**ОБЯЗАТЕЛЬНЫЕ ЗАДАНИЯ**
1) Дословно воспроизведите фрагмент текста о революции между «И здесь возникает» и «описать сле­дующим образом.», включая оба этих места.
2) Изложите списком абзац текста о революции, который начинается словами «Те, кто пережил революцию», сократив его, но сохранив основные факты.

И здесь возникает парадоксальная коллизия между тем, как было воспри­нято событие революции представителями различных социальных групп, и тем, к каким «культурным моделям интерпретации» они обращались для того, чтобы концептуализировать свой травматический опыт. С определен­ной (но не чрезмерной) долей схематизма эту коллизию можно описать сле­дующим образом.

Те, кто пережил революцию как разрушительную и деструктивную силу, насильственно отнявшую у них прежний порядок и идентичность, т.е. те, к кому она обернулась исключительно своей негативной травматической сто­роной, задействовали культурные ресурсы и модели интерпретации, которые позволили им, насколько это было возможно, смягчить утрату прежнего со­циального и символического режима. Событие революции было рационали­зировано или как историческая катастрофа, или как временное политическое поражение, но внутренний долг проигравших был осознан в форме необхо­димости сохранения прежней идентичности в новых условиях, воспроизвод­ства символического порядка репрезентации в ситуации утраты социального и культурного контекста, когда-то породившего этот порядок. Иными сло­вами, травматизм пережитого утверждался на рациональном уровне истори­ческого поражения и потери прежнего статуса, но в качестве компенсации выступало еще более тщательное, чем в обычной рутинной ситуации, сбере­жение традиций, языка, культурного наследия — т.е. ядра идентичности тех, кто поневоле утратил ее привычный повседневный контекст.

**ЗАПИСИ НАБОРА ДАННЫХ**
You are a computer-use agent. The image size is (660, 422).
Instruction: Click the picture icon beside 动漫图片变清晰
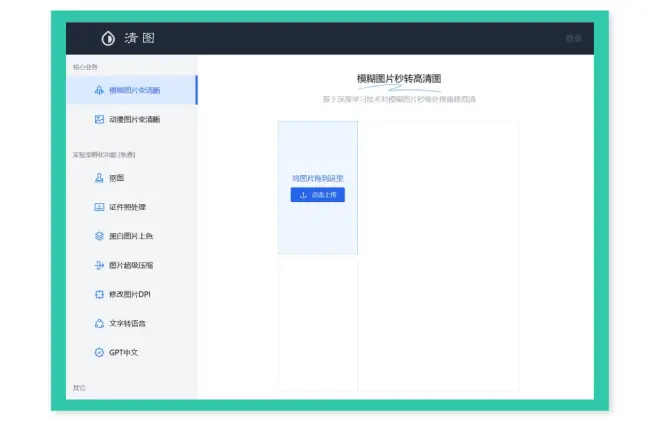(x=99, y=119)
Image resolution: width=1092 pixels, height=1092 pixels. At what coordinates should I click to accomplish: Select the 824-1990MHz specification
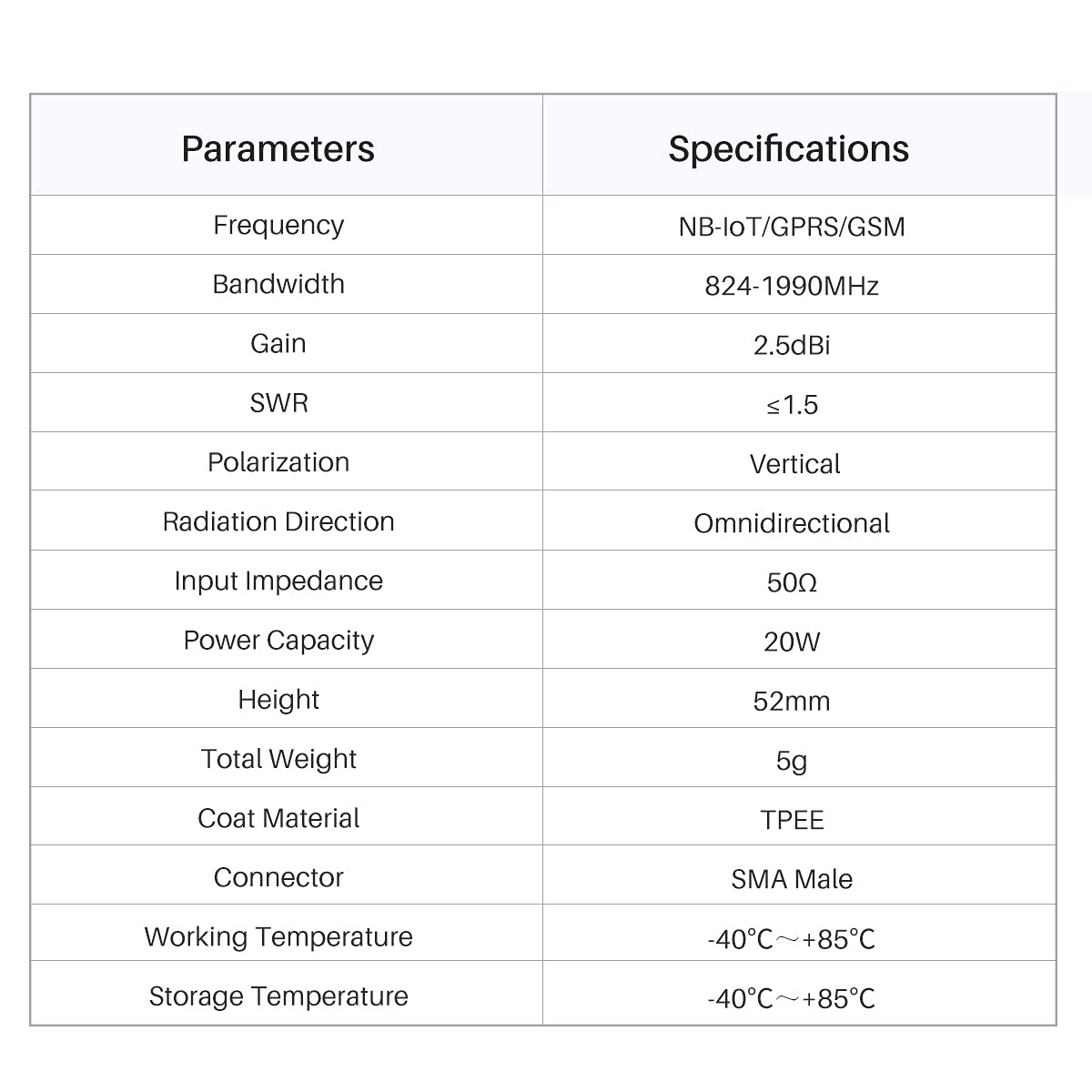click(792, 286)
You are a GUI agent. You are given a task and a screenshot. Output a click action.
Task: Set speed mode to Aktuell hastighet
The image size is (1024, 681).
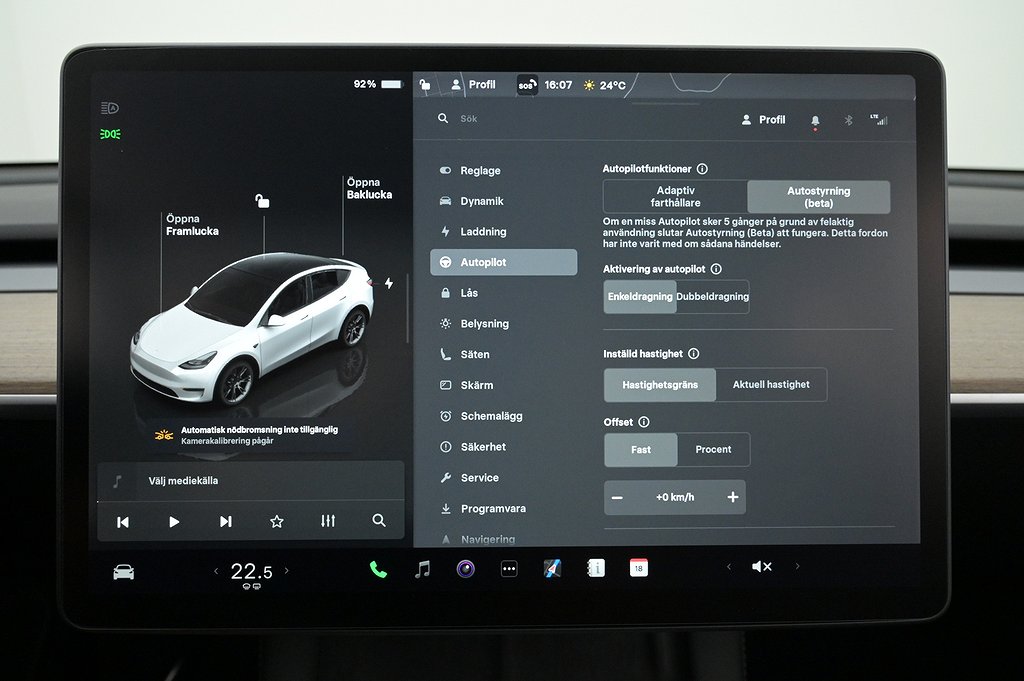pos(771,385)
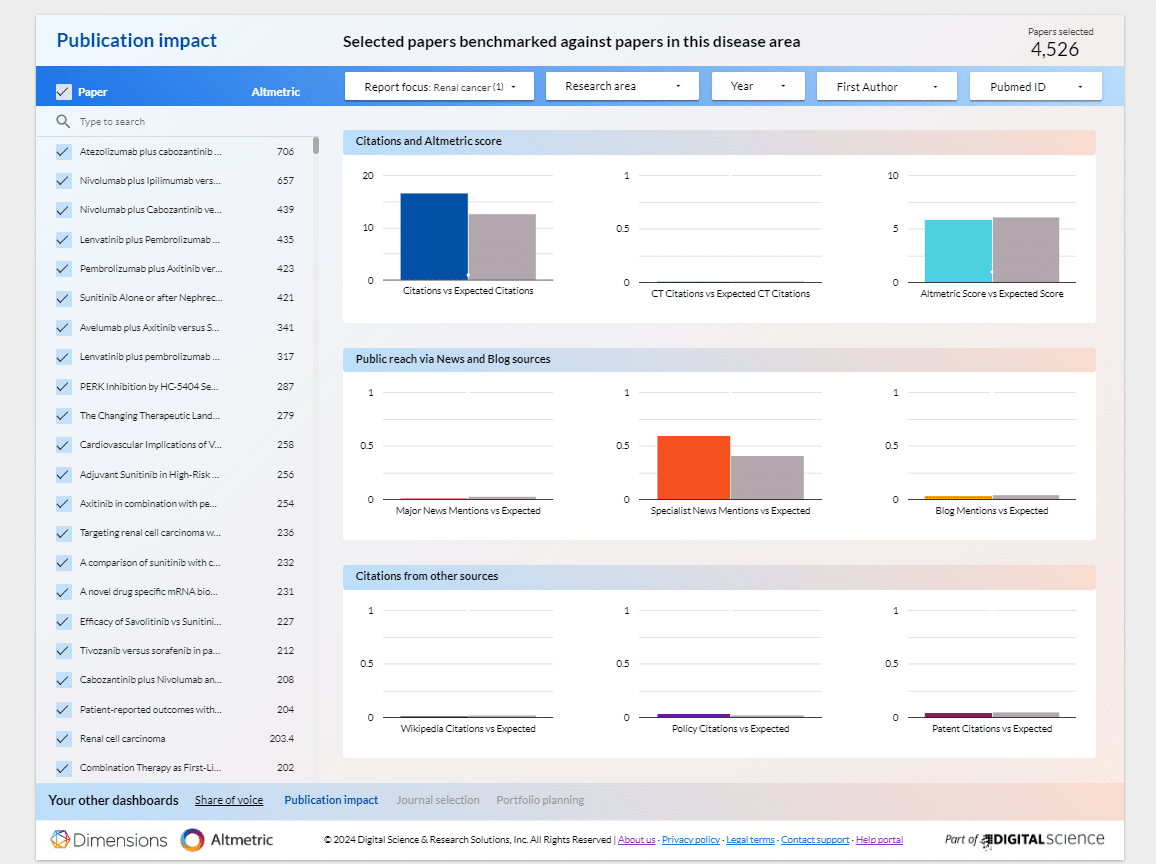
Task: Click the Dimensions logo
Action: (109, 840)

**РЕШЕНИЯ**
1)
И здесь возникает парадоксальная коллизия между тем, как было воспри­нято событие революции представителями различных социальных групп, и тем, к каким «культурным моделям интерпретации» они обращались для того, чтобы концептуализировать свой травматический опыт. С определен­ной (но не чрезмерной) долей схематизма эту коллизию можно описать сле­дующим образом.

2)
- Для тех, кто пережил революцию как разрушительную силу, отнявшую у них прежний порядок и идентичность, она обернулась только негативной травматической стороной.
- Эти люди задействовали культурные ресурсы и модели интерпретации, которые позволили им по возможности смягчить утрату прежнего социального и символического режима.
- Революцию они рационализировали либо как историческую катастрофу, либо как временное политическое поражение.
- Внутренний долг проигравших они осознали как необходимость сохранить прежнюю идентичность в новых условиях. Для этого нужно было воспроизводить символический порядок репрезентации, утратив породивший его контекст.
- Травма признавалась на рациональном уровне как историческое поражение и потеря прежнего статуса. Компенсацией служило особенно тщательное сбережение традиций, языка и культурного наследия, то есть ядра идентичности.